Tras la introducción de Juan Sitges, director general de la fundación, intervino César Antón, director general del IMSERSO, quien desgranó algunos datos sobre la atención a la dependencia en nuestro país. Según anotó, el IMSERSO ha recibido más 1,5 millones de solicitudes, de las que ya han sido valoradas casi el 94%. De dicha cantidad, un 83% -casi 1.269.000 personas- obtuvo una respuesta positiva, aunque por ahora solo percibe prestaciones un 60,3% -cerca de 765.000 beneficiarios- puesto que muchas solicitudes están pendientes de su efectividad o en proceso de tramitación de la concesión. La mayor parte de las prestaciones que ya son efectuadas corresponde a las categorías de 'Grado III' -gran dependencia- (45,5%) y 'Grado II' -severa dependencia- (48,4%). No obstante, si tomamos la cifra total de solicitudes aprobadas -incluyendo aquellas a la espera de la recibir percepción-, los beneficiarios se distribuyen casi a partir iguales entre los tres grupos. Antón explicó que esto se debe a la modificación del baremo de valoración del grado de dependencia, aprobada en 2011. Su entrada en vigor se aplazó hasta 2012, por lo que aún no se refleja en las cifras de  prestaciones ya percibidas. Dicha variación ha significado un aumento de la concesión de prestaciones de 'Grado I' -moderada dependencia-, aunque estas cifras distan mucho de las registradas en países como Alemania o Francia, donde son mayoritarias, con una cuota del 56% y 64%, respectivamente.

El director general del IMSERSO también anunció que se ha alcanzado un “acuerdo para determinar el coste de la dependencia. A partir ello, podremos calcular cuánto deben aportar los usuarios en función de su renta y patrimonio”. Por tanto, es un paso indispensable para el desarrollo del sistema de copago. Finalmente, recordó que la Ley de Dependencia indicaba que el Gobierno abordaría las modificaciones legislativas oportunas para regular la cobertura privada de las situaciones de dependencia, que debía suponer el impulso de medidas para facilitar la cofinanciación por parte de los beneficiarios de los servicios. En este sentido, especificó que se ha formado un grupo de trabajo dentro del Consejo Territorial para reactivar estas modificaciones.

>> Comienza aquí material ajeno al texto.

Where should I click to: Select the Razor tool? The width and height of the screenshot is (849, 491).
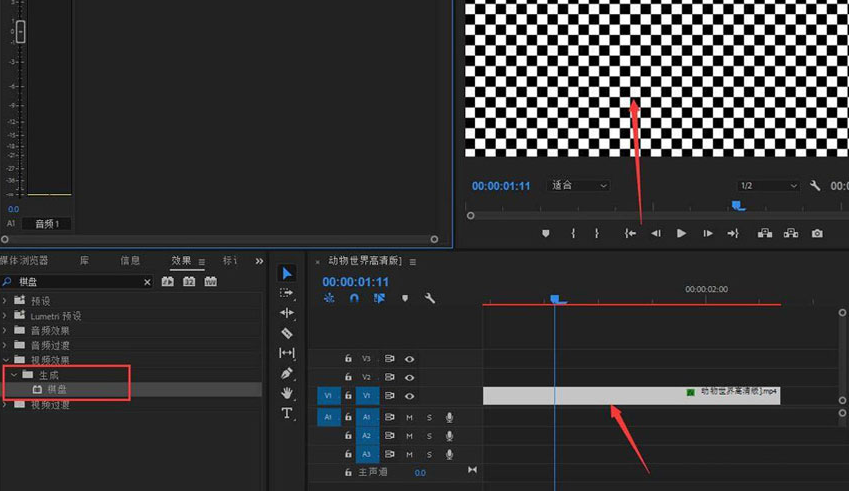pyautogui.click(x=287, y=333)
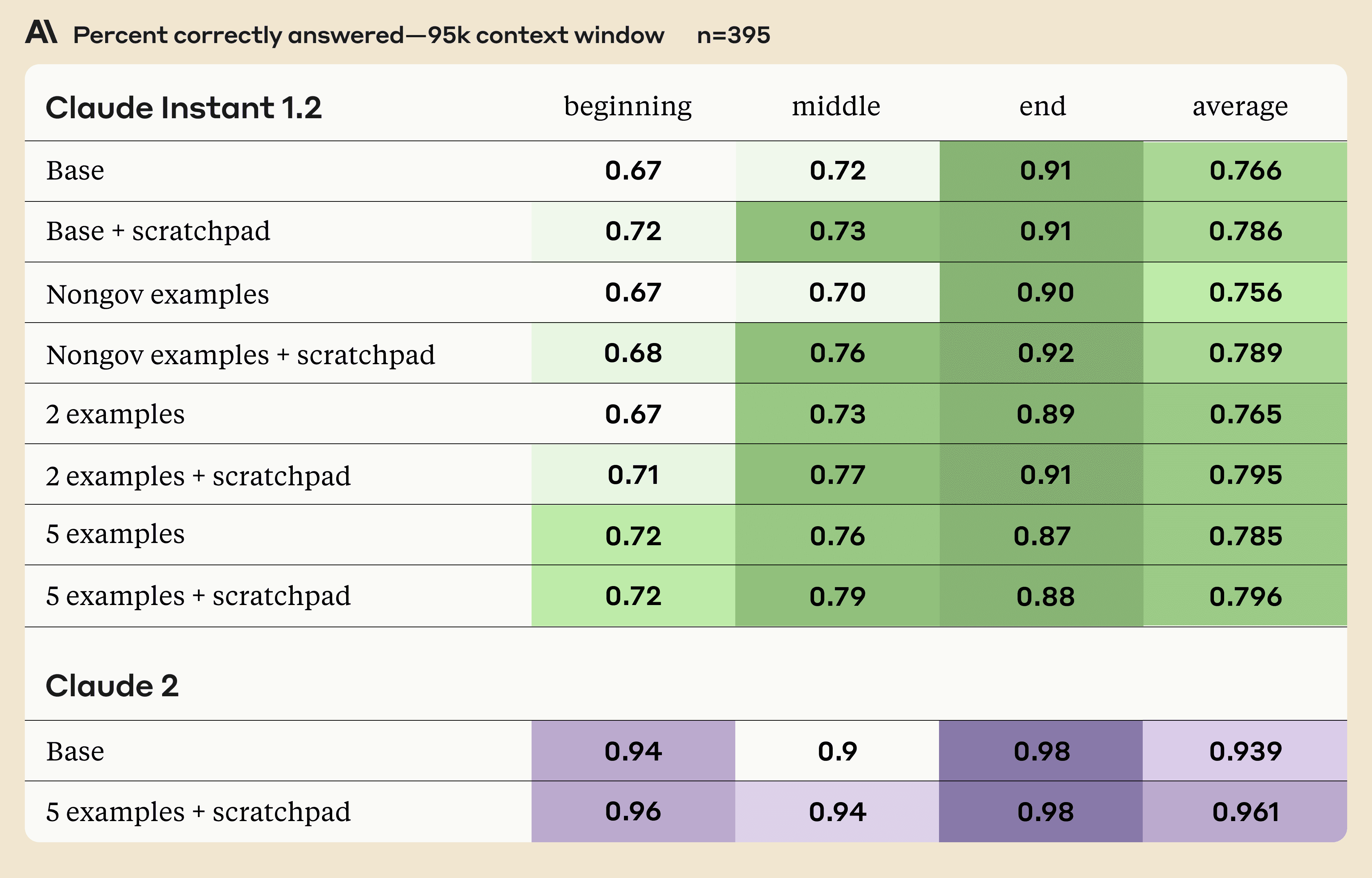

EL IMPULSO DEL COPAGO Y LOS INCENTIVOS FISCALES

Manuel Álvarez, director de Particulares, Vida y Pensiones de CASER, habló acerca de las alternativas que ofrecen los seguros privados y las oportunidades de negocio que se abren ante la actual situación en España. “Cuando hay problemas en la Seguridad Social, las compañías de seguros prosperan; pero solo si encuentran un trozo de 'tierra fértil' donde hacerlo”, declaró. Sin embargo, los seguros para la jubilación y la dependencia se enfrentan a un entorno difícil en nuestro país, por lo que se precisa alguna modificación. Así, Álvarez afirmó que “el copago es la clave, pues marca las reglas del juego de la financiación pública”. Ahondando en ello, precisó que “según la Ley de Dependencia, tiene que haber copago. Lo que hay que ver es la parte de financiación que puede detraerse del bolsillo del dependiente o de su entorno familiar”.

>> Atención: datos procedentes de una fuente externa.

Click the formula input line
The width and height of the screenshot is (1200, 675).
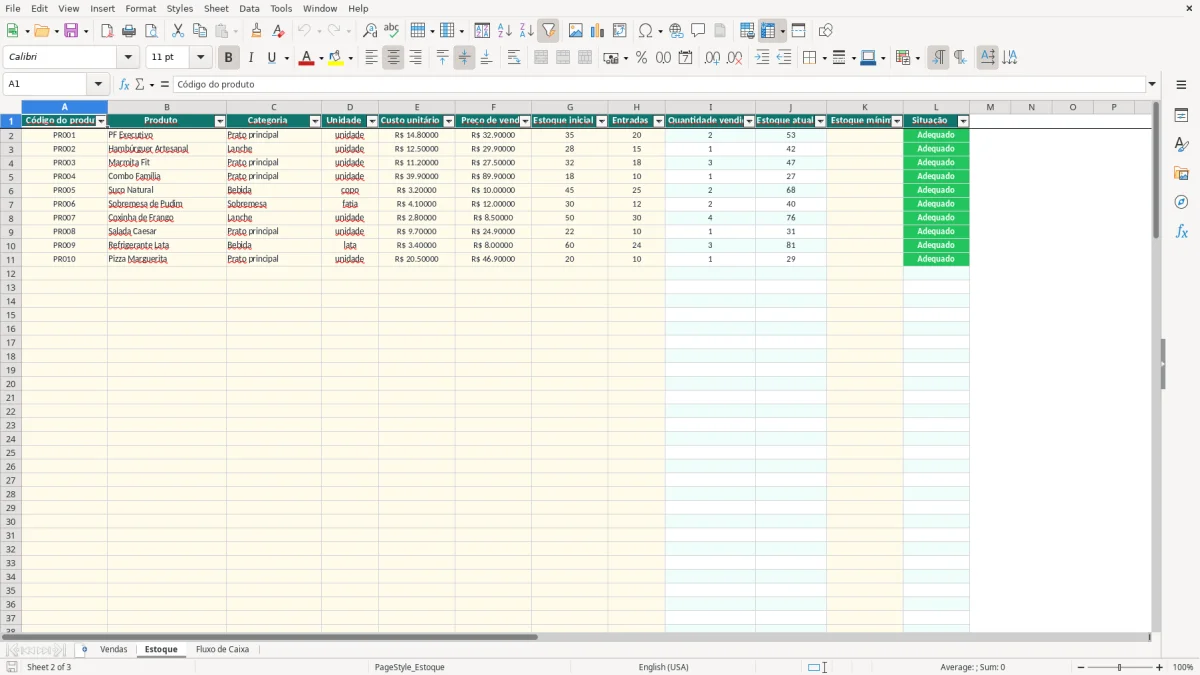click(x=658, y=84)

Tras ello, se centró en el tratamiento de la dependencia en Francia -seguro voluntario de Dependencia, con 5,5 millones de tomadores- y Alemania -seguro de Dependencia obligatorio y seguro de Salud voluntario-y lo comparó con la situación de nuestro país, donde sólo hay 20.000 asegurados de Dependencia. Concluyó desgranando algunos de los obstáculos para su desarrollo -falta de concienciación, mala fiscalidad, mal tratamiento de la previsión social colectiva...- y apuntando algunas ideas para su impulso.

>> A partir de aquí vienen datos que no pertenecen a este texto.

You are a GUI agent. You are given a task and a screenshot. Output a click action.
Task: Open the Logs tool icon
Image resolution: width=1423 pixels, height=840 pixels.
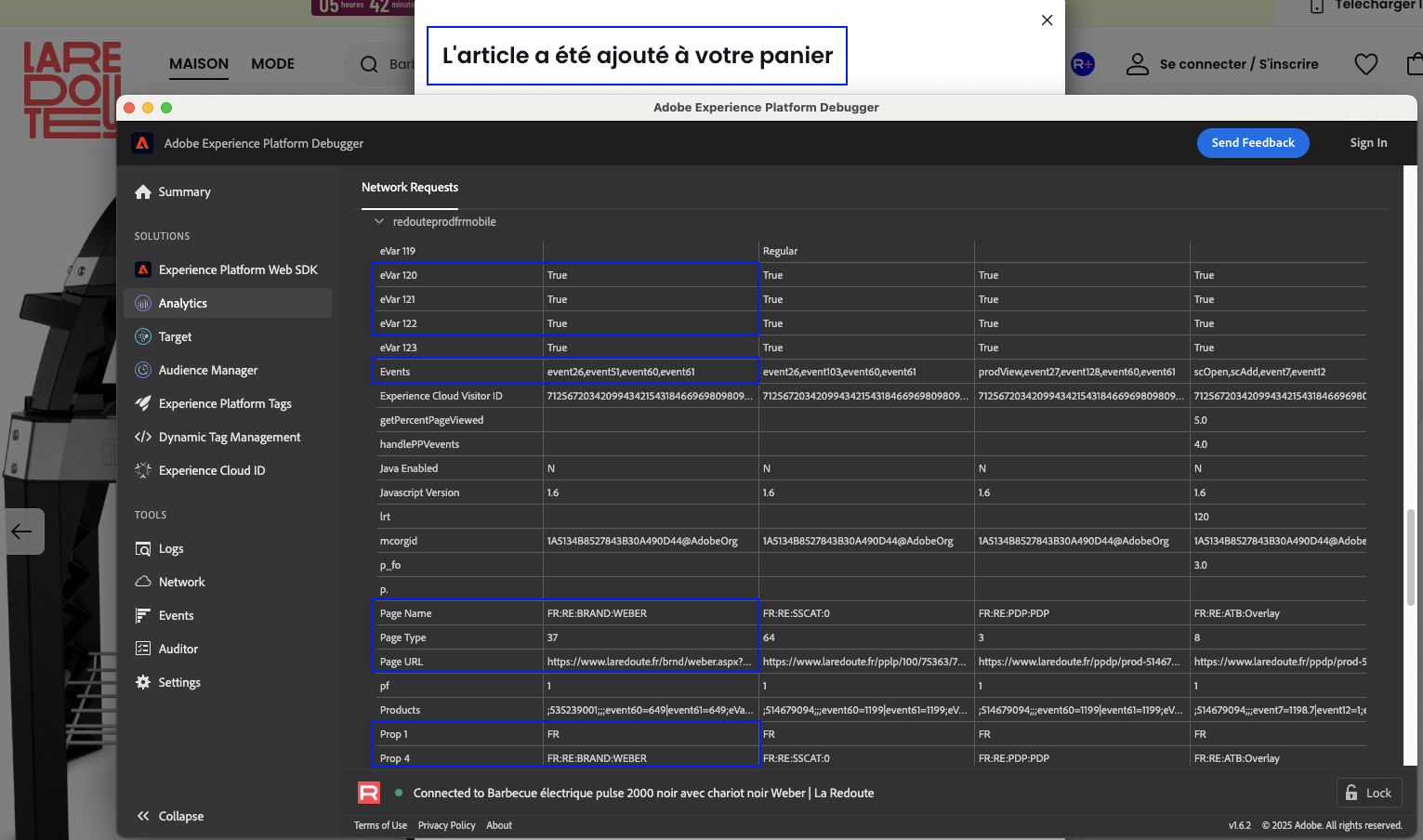click(x=143, y=549)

Cerró la jornada Miguel de Haro, abogado y socio del estudio jurídico Pérez de Ayala, quien se refirió al “reto de la transición demográfica” por el envejecimiento de la población en nuestro país. Según explicó, el sistema de pensiones quedará “seriamente dañado”, ya que “no habrá un sistema de bienestar total, sino que tendrán que contribuir tanto los sujetos como el Estado”. Su propuesta para adaptarse a este escenario es la implementación de incentivos fiscales que potencien la previsión por parte de los ciudadanos. De Haro explicó que, pese a que hay regiones en las que se contemplan algunos incentivos, “se está perdiendo la oportunidad de incentivar mediante deducciones fiscales”. Y aseguró que “no se puede mantener el actual sistema de dependencia con el déficit presupuestario que existe”.